LIBROS: La
crisis del humanismo
Maeztu,
Ramiro de: La crisis del humanismo, ed. Almar, Salamanca,
2001, 324 páginas.
Puesto que Unamuno era anterior, y Ortega posterior,
Maeztu es, entre los llamados noventayochistas, el
escritor conceptualmente más valioso; los otros eran
literatos en cuyos textos predominaban los valores
estéticos. La casi totalidad de la vastísima obra del
vasco se publicó en periódicos y revistas.
Excepcionalmente sus artículos fueron escritos con un
plan general que permitió agruparlos en volúmenes con
estructura inbterna de libro. Es el caso de Defensa de la
Hispanidad, Defensa del espíritu y esta obra.
Maeztu era hijo de inglesa y residió durante años en
Londres, hasta que se repatrió en 1919. A partir de una
serie de ensayos aparecidos en la revista «The New
Age», dirigida por el socialista gremialA. R. Orage,
editó el libro Authority, Liberty and Function in the
light of the war (1916), que tradujo al español con el
no muy adecuado título de La crisis del humanismo
(1919). Esta versión se reimprimió en Madrid (1945), en
Buenos Aires (1948) y fue incluida en la selección Obra
(1974). La edición recién aparecida es, pues, la quinta
en español.
En medio de las crisis ideológicas puestas de relieve
antes y después de la primera guerra mundial, Maeztu
trató de formular una tesis superadora del principio
socialista de autoridad y el democrático de libertad
cuyas deficiencias habían quedado de manifiesto. Fue una
iniciativa paralela a la intentada por una serie de
doctrinarios británicos procedentes del socialismo, pero
no marxistas. Uno de los más importantes, algo posterior
a Maeztu, sería G. D. H. Cole, cuya obra capital es
Guild socialim (1920).
La idea central de esta obra es la de «función»,
contrapuesta a la del innato derecho subjetivo que había
vulgarizado la Declaración revolucionaria de 1793. Esta
es la tesis maeztuana «Sin función no hay Derecho» (p.
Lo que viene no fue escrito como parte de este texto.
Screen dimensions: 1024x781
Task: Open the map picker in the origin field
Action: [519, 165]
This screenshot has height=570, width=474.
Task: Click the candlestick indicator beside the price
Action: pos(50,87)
261). En otros términos: «Los derechos de los Estados,
como los del hombre, nacen de la función que
desempeñan..., el origen único de los derechos
internacionales, como de los políticos y privados, es la
función» (p. 274). «No hay derechos inherentes, todos
son adherentes» (p. 295). En suma, no se nace con unos
derechos supuestamente naturales, sino que los derechos
se adquieren por la función que se desempeña. Una
consecuencia política es que el soberano no se legitima
ni por la herencia ni por la elección; «el que sirve
mejor los intereses comunes tiene derecho al primer
puesto» (p. 297). Es una generalización de la teoría
de de la legitimidad de ejercicio, desarrollada por el
pensamiento político tradicional.
El funcionalismo maeztuano conduce a propugnar una
organización gremial o sindical de la sociedad donde
«los hombres se agrupan en torno a las funciones que
desempeñan» (p. 320). De ahí se deduce una
representación de intereses o democracia orgánica. En
tal esquema cada ciudadano elegirá varios representantes
si pertenece a varios círculos de actividad. Maeztu se
aleja del individualismo rusoniano y de la democracia
inorgánica o partitocrática desde los años de la
primera guerra mundial. Cuando se adhirió al régimen
del general Primo de Rivera y formó parte de la
comisión que elaboró un proyecto constitucional de
democracia orgánica, Maeztu no hizo otra cosa que ser
fiel a una antigua conviccióin, muy fundada teórica y
empíricamente.
Las doctrinas de la democracia orgánica y de la
comunidad hispánica de naciones son lo más vivo del
pensamiento político maeztuano, puesto que su modelo de
monarquía carece ya de razonabilidad histórica.
Esta edición viene precedida por un documentado y
objetivo estudio de P. González Cuevas, en el que
desmonta la pretensión partidista de que hubo un juvenil
Maeztu marxista o anarquista. Escribe el prologuista:
«Lejos de configurar su pensamiento en un sentido
socialista o anarquista, su norte ideológico se
encuentra en un nacionalismo burgués muy crítico
respecto a la situación social y política dominante en
la Restauración» (p. 20). Y añade: «Maeztu llegó a
una especie de atisbo de filosofía tecnocrática avant
la lettre, casi podríamos decir que fue uno de los
primeros apóstoles del fin de las ideologías» (p. 29).
Pero esa actitud, aunque no teorizada hasta 1964, se
remonta en España a instituciones de los
regeneracionistas con Costa a la cabeza. El llamado
«León de Graus» es el capital punto de referencia del
realismo político en España.
Incluir este fundamental libro de Maeztu en una naciente
biblioteca del pensamiento conservador es un acierto. Que
la selección sea igualmente rigurosa en el futuro.